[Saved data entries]
···

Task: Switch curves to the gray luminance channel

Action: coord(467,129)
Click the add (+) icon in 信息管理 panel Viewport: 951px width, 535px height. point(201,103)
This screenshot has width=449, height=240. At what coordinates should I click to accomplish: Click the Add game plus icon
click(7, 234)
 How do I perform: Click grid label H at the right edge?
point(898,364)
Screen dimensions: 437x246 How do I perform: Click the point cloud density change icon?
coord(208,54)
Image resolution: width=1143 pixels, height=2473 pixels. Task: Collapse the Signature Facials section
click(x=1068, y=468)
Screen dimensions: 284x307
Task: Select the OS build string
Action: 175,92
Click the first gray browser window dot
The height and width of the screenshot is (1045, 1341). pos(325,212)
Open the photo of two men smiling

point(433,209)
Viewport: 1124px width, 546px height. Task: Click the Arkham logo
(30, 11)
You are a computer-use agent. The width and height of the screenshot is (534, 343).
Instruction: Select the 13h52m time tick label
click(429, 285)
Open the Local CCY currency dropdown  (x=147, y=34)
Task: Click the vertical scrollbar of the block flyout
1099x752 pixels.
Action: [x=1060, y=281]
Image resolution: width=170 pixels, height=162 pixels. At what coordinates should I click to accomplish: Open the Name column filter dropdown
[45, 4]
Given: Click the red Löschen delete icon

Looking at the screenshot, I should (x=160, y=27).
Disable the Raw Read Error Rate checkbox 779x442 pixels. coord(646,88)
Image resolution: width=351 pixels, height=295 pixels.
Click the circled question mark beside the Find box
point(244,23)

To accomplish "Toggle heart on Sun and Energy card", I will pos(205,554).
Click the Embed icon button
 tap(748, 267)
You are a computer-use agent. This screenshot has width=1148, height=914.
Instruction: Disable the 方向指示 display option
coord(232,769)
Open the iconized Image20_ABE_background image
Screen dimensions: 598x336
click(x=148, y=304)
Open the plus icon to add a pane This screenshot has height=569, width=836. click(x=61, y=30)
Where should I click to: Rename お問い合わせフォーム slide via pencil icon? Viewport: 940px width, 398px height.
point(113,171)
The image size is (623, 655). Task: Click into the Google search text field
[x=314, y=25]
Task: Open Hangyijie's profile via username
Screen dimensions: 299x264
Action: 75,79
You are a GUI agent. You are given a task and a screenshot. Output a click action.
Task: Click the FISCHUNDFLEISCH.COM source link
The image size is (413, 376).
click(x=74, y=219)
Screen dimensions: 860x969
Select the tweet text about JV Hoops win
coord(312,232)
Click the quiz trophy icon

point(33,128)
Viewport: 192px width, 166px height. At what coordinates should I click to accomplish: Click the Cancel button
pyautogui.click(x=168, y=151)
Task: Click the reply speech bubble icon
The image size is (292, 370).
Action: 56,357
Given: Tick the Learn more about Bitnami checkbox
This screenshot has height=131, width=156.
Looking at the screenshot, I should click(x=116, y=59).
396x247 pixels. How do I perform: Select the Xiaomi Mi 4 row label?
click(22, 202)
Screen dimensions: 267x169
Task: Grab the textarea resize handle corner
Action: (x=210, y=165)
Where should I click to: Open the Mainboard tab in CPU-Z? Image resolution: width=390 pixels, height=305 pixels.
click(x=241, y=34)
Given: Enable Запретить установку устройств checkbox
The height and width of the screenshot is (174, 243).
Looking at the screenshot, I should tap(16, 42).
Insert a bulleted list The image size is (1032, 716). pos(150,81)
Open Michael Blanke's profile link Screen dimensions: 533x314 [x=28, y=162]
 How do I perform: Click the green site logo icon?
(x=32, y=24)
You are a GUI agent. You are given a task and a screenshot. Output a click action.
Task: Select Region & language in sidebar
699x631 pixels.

···

ACTIVITY: To complete the exercise, print all of the entries exactly.

YOUR SOLUTION:
Task: Switch curves to the gray luminance channel

Action: coord(467,129)
Click the add (+) icon in 信息管理 panel Viewport: 951px width, 535px height. point(201,103)
This screenshot has width=449, height=240. At what coordinates should I click to accomplish: Click the Add game plus icon
click(7, 234)
 How do I perform: Click grid label H at the right edge?
point(898,364)
Screen dimensions: 437x246 How do I perform: Click the point cloud density change icon?
coord(208,54)
Image resolution: width=1143 pixels, height=2473 pixels. Task: Collapse the Signature Facials section
click(x=1068, y=468)
Screen dimensions: 284x307
Task: Select the OS build string
Action: 175,92
Click the first gray browser window dot
The height and width of the screenshot is (1045, 1341). pos(325,212)
Open the photo of two men smiling

point(433,209)
Viewport: 1124px width, 546px height. Task: Click the Arkham logo
(30, 11)
You are a computer-use agent. The width and height of the screenshot is (534, 343).
Instruction: Select the 13h52m time tick label
click(429, 285)
Open the Local CCY currency dropdown  (x=147, y=34)
Task: Click the vertical scrollbar of the block flyout
1099x752 pixels.
Action: [x=1060, y=281]
Image resolution: width=170 pixels, height=162 pixels. At what coordinates should I click to accomplish: Open the Name column filter dropdown
[45, 4]
Given: Click the red Löschen delete icon

Looking at the screenshot, I should (x=160, y=27).
Disable the Raw Read Error Rate checkbox 779x442 pixels. coord(646,88)
Image resolution: width=351 pixels, height=295 pixels.
Click the circled question mark beside the Find box
point(244,23)

To accomplish "Toggle heart on Sun and Energy card", I will pos(205,554).
Click the Embed icon button
 tap(748, 267)
You are a computer-use agent. This screenshot has width=1148, height=914.
Instruction: Disable the 方向指示 display option
coord(232,769)
Open the iconized Image20_ABE_background image
Screen dimensions: 598x336
click(x=148, y=304)
Open the plus icon to add a pane This screenshot has height=569, width=836. click(x=61, y=30)
Where should I click to: Rename お問い合わせフォーム slide via pencil icon? Viewport: 940px width, 398px height.
point(113,171)
The image size is (623, 655). Task: Click into the Google search text field
[x=314, y=25]
Task: Open Hangyijie's profile via username
Screen dimensions: 299x264
Action: 75,79
You are a GUI agent. You are given a task and a screenshot. Output a click action.
Task: Click the FISCHUNDFLEISCH.COM source link
The image size is (413, 376).
click(x=74, y=219)
Screen dimensions: 860x969
Select the tweet text about JV Hoops win
coord(312,232)
Click the quiz trophy icon

point(33,128)
Viewport: 192px width, 166px height. At what coordinates should I click to accomplish: Click the Cancel button
pyautogui.click(x=168, y=151)
Task: Click the reply speech bubble icon
The image size is (292, 370).
Action: 56,357
Given: Tick the Learn more about Bitnami checkbox
This screenshot has height=131, width=156.
Looking at the screenshot, I should click(x=116, y=59).
396x247 pixels. How do I perform: Select the Xiaomi Mi 4 row label?
click(22, 202)
Screen dimensions: 267x169
Task: Grab the textarea resize handle corner
Action: (x=210, y=165)
Where should I click to: Open the Mainboard tab in CPU-Z? Image resolution: width=390 pixels, height=305 pixels.
click(x=241, y=34)
Given: Enable Запретить установку устройств checkbox
The height and width of the screenshot is (174, 243).
Looking at the screenshot, I should tap(16, 42).
Insert a bulleted list The image size is (1032, 716). pos(150,81)
Open Michael Blanke's profile link Screen dimensions: 533x314 [x=28, y=162]
 How do I perform: Click the green site logo icon?
(x=32, y=24)
You are a GUI agent. You are given a task and a screenshot. Output a click action.
Task: Select Region & language in sidebar
699x631 pixels.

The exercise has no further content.